Inti kepemimpinan politik adalah kekuasaan dan kedaulatan. Penguasa memiliki kemerdekaan penuh untuk melakukan apa saja di wilayah kedaulatannya tanpa intervensi pihak luar.
Kedua misi tersebut – menegakkan Islam dan mengelola urusan dunia dengan Islam – gagal dilaksanakan oleh pemimpin negeri ini. Mungkin lebih tepat bukan gagal, tapi tak ada agenda untuk itu. Bahkan mungkin belum mengerti sama sekali bila penguasa punya kewajiban itu yang kelak akan ditanya oleh Allah.
Saat fungsi dasar kekuasaan ini tak dilaksanakan oleh penguasa, fungsi ini harus tetap ada yang mengemban dalam batas kemampuan. Dan itu adalah ulama.
Ulama punya peran ganda dalam realita saat ini: memandu umat dengan ilmu dan mengawal penegakan Islam dengan kekuatan yang bisa dihimpun dari umat.
Sungguh aneh jika dalam kondisi seperti ini ulama/kyai/dai hanya mau mengurusi ilmu dan menolak untuk menjaga Islam dengan kekuatan. Argumennya simpel, karena sudah ada ulil amri. Padahal “ulil amri” sudah jelas gagal menjalankan amanat Allah terkait kekuasaan.
Kasus Ahok menjadi potret nyata fungsi ganda ulama.

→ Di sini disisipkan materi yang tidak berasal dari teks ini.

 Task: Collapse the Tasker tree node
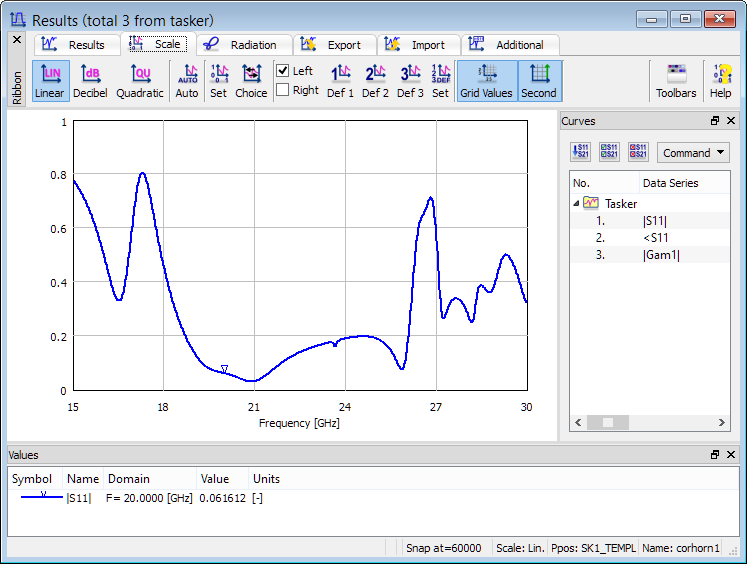click(x=576, y=203)
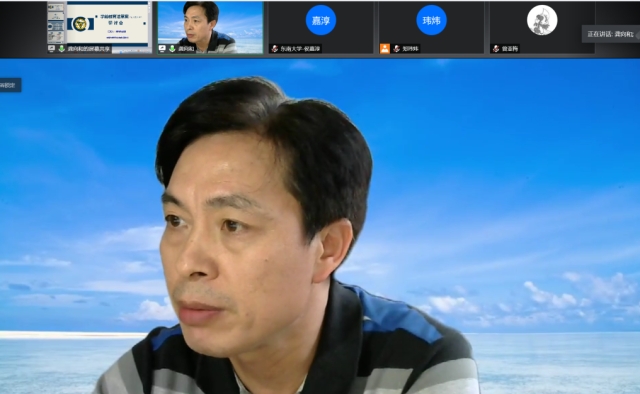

Mereka panutan ilmu sekaligus pemimpin lapangan dalam upaya menghukum penista Al-Quran. Dan “ulil amri” mengambil posisi masa bodoh dengan penistaan itu, bahkan menemui perwakilan umat Islam pun enggan dalam demo akbar 4 Nopember 2016 kemarin.
Selain “ulil amri” yang tak peduli, ada sebagian dai yang juga tak mau peduli. Dengan jargon salafi dan sunnah yang selalu menghiasi bibir, memberi arahan agar umat cukup duduk di masjid untuk mengembalikan masalah ini kepada taqdir Allah.
Sudah tahu “ulil amri” gagal memikul amanat Allah, bahkan menghalangi pembelaan Islam, masih juga diberi gelar ulil amri yang harus ditaati. Kalau bukan penjilat, adakah sebutan lain?